Spesso a contattare Ama sono i familiari e ci vogliono mesi per arrivare al giocatore, che nega di avere un problema. Le famiglie, invece, sono le prime a subirne l’impatto. A loro si rivolge Troppe vite in gioco, un vero e proprio manuale scritto da Lucio De Lellis, ex giocatore e ora life coach. Che parte dal presupposto per cui «il gioco è una malattia invalidante e progressiva che lentamente investe con la sua forza distruttiva tutta la vita della persona e di quelli che le sono accanto». «La menzogna è impregnata nel Dna del giocatore», conferma Simone Feder, psicologo alla Casa del Giovane di Pavia. Che continua: «Non lo si vede consumarsi a livello fisico come un tossicodipendente, perché all’apparenza si comporta come una persona qualunque. Ciascuno pensa che il proprio compagno, o padre, non sarà come gli altri».
Il percorso di cura può essere lungo e va dai gruppi di auto-aiuto alla psicoterapia, al trattamento farmacologico. Secondo la tesi comune la malattia è curabile, ma non guaribile: arginata la condizione patologica, l’unica possibilità è la totale abolizione del gioco. «Sono a tre anni di astinenza – racconta Fabrizio – e la qualità della mia vita è cambiata perché ho iniziato a ragionare in modo onesto. Ero e sono una persona malata, ma ora mi so controllare».
Una vera patologia
Il gioco d’azzardo patologico è riconosciuto come malattia psichiatrica dall’organizzazione mondiale della Sanità dal 1980. Ma in Italia ancora pochi accedono alle cure: 6 mila persone nel 2011, accolte da 186 centri (Asl, enti pubblici, associazioni, cooperative). Strutture che devono fare i conti con la mancanza di risorse. Mentre scriviamo questo numero di Valori la ludopatia sta per entrare tra i Livelli essenziali di assistenza (Lea). Ma se non verrà disposta una copertura economica ad hoc si rischierà solo di sovraccaricare un sistema sanitario pubblico già al collasso, senza garantire un’assistenza adeguata. «I SerT trattano già il gioco d’azzardo, ma di norma a varcare le loro soglie sono solo giocatori anche tossicodipendenti», spiega Feder.

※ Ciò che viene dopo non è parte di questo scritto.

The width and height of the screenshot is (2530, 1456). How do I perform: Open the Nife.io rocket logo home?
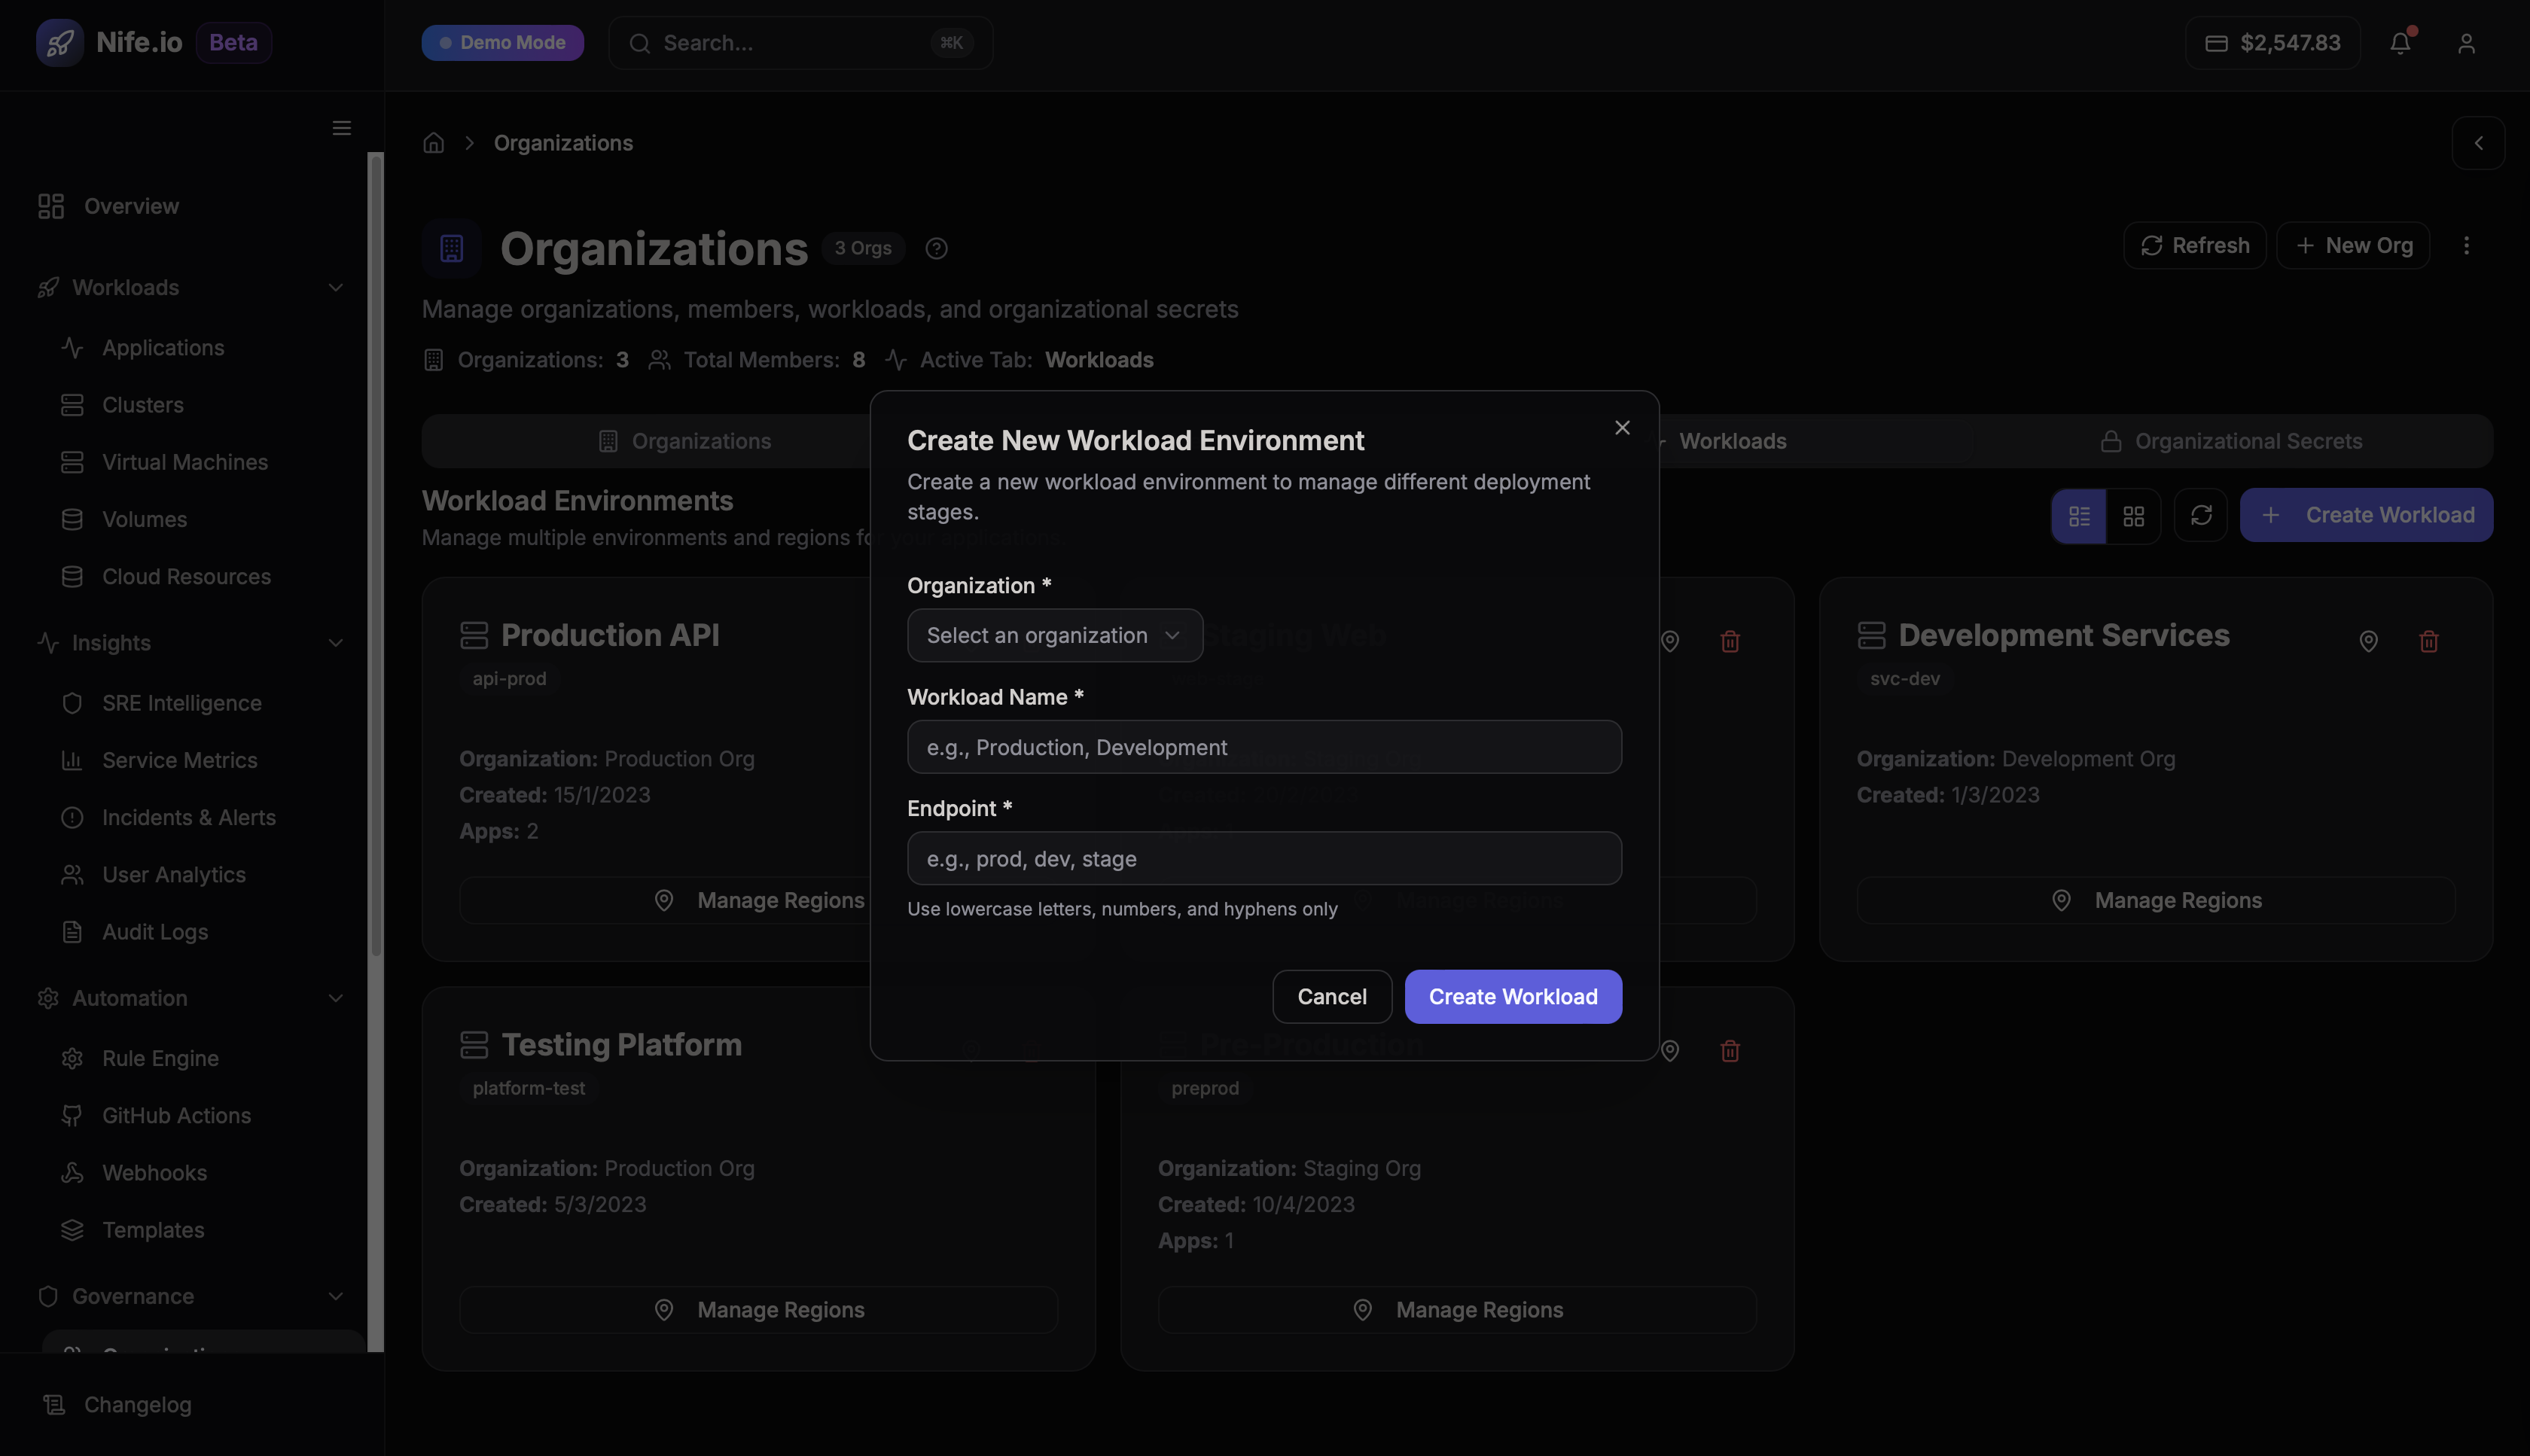(60, 42)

In attesa di una svolta politica con una nuova legge, bisogna lavorare sul territorio, in modo che a intervenire in sostegno dei giocatori in difficoltà siano anche il medico di famiglia, l’assistente sociale o il direttore di banca. Si è dato questo compito anche Educa, il festival dell’educazione di Rovereto. Un lavoro non facile, visto che bisogna fare i conti con occasioni per giocare sempre più diffuse e allettanti. «A Pavia – racconta Feder – le tabaccherie vendono le slot machine giocattolo e i bambini ricevono i gratta e vinci per il compleanno. E intanto si stanziano soldi per capire come funziona il cervello di un ludopatico. Ma la vera prevenzione è togliere le macchinette dal territorio, combattendo la cultura del gioco d’azzardo».